-------- Information shown --------

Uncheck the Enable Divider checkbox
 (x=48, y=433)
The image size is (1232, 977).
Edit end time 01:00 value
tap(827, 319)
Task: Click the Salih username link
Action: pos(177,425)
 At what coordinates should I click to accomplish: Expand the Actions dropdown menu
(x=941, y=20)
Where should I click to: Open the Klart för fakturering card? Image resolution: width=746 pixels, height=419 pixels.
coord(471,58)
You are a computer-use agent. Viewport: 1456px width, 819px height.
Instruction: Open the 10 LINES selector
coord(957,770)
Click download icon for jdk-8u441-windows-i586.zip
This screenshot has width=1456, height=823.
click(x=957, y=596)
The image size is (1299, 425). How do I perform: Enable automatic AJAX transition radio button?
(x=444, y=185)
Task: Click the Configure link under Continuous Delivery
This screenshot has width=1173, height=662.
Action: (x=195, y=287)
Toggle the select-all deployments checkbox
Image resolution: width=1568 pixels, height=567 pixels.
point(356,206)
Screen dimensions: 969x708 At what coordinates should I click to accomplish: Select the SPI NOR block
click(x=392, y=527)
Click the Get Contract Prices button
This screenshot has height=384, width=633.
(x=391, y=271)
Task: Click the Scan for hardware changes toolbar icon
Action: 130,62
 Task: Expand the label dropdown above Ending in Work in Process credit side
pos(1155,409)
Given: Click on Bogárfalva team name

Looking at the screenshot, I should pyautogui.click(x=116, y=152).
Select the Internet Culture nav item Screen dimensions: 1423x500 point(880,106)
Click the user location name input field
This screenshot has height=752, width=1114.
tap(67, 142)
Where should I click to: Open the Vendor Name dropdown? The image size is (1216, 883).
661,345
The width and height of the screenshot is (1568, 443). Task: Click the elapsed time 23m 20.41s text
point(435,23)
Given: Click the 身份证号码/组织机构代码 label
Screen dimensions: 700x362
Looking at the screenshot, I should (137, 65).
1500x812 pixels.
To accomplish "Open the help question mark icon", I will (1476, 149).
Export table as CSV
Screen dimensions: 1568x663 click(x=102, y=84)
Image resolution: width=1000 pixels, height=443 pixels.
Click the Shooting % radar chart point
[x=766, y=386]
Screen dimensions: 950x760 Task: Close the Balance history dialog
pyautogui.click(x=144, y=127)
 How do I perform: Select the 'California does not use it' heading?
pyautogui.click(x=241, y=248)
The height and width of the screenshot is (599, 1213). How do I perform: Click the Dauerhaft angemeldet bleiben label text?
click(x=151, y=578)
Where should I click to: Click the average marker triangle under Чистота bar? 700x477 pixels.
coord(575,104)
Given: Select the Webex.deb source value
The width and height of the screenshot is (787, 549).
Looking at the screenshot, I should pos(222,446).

--------

Could you write out all the records again with "Where should I click to" changed to "Where do I click to" and nothing else altered?

Uncheck the Enable Divider checkbox
 (x=48, y=433)
The image size is (1232, 977).
Edit end time 01:00 value
tap(827, 319)
Task: Click the Salih username link
Action: pos(177,425)
 At what coordinates should I click to accomplish: Expand the Actions dropdown menu
(x=941, y=20)
Where do I click to: Open the Klart för fakturering card? Image resolution: width=746 pixels, height=419 pixels.
coord(471,58)
You are a computer-use agent. Viewport: 1456px width, 819px height.
Instruction: Open the 10 LINES selector
coord(957,770)
Click download icon for jdk-8u441-windows-i586.zip
This screenshot has width=1456, height=823.
click(x=957, y=596)
The image size is (1299, 425). How do I perform: Enable automatic AJAX transition radio button?
(x=444, y=185)
Task: Click the Configure link under Continuous Delivery
This screenshot has width=1173, height=662.
Action: (x=195, y=287)
Toggle the select-all deployments checkbox
Image resolution: width=1568 pixels, height=567 pixels.
point(356,206)
Screen dimensions: 969x708 At what coordinates should I click to accomplish: Select the SPI NOR block
click(x=392, y=527)
Click the Get Contract Prices button
This screenshot has height=384, width=633.
(x=391, y=271)
Task: Click the Scan for hardware changes toolbar icon
Action: 130,62
 Task: Expand the label dropdown above Ending in Work in Process credit side
pos(1155,409)
Given: Click on Bogárfalva team name

Looking at the screenshot, I should pyautogui.click(x=116, y=152).
Select the Internet Culture nav item Screen dimensions: 1423x500 point(880,106)
Click the user location name input field
This screenshot has height=752, width=1114.
tap(67, 142)
Where do I click to: Open the Vendor Name dropdown? The image size is (1216, 883).
661,345
The width and height of the screenshot is (1568, 443). Task: Click the elapsed time 23m 20.41s text
point(435,23)
Given: Click the 身份证号码/组织机构代码 label
Screen dimensions: 700x362
Looking at the screenshot, I should (137, 65).
1500x812 pixels.
To accomplish "Open the help question mark icon", I will (1476, 149).
Export table as CSV
Screen dimensions: 1568x663 click(x=102, y=84)
Image resolution: width=1000 pixels, height=443 pixels.
Click the Shooting % radar chart point
[x=766, y=386]
Screen dimensions: 950x760 Task: Close the Balance history dialog
pyautogui.click(x=144, y=127)
 How do I perform: Select the 'California does not use it' heading?
pyautogui.click(x=241, y=248)
The height and width of the screenshot is (599, 1213). How do I perform: Click the Dauerhaft angemeldet bleiben label text?
click(x=151, y=578)
Where do I click to: Click the average marker triangle under Чистота bar? 700x477 pixels.
coord(575,104)
Given: Select the Webex.deb source value
The width and height of the screenshot is (787, 549).
Looking at the screenshot, I should pos(222,446).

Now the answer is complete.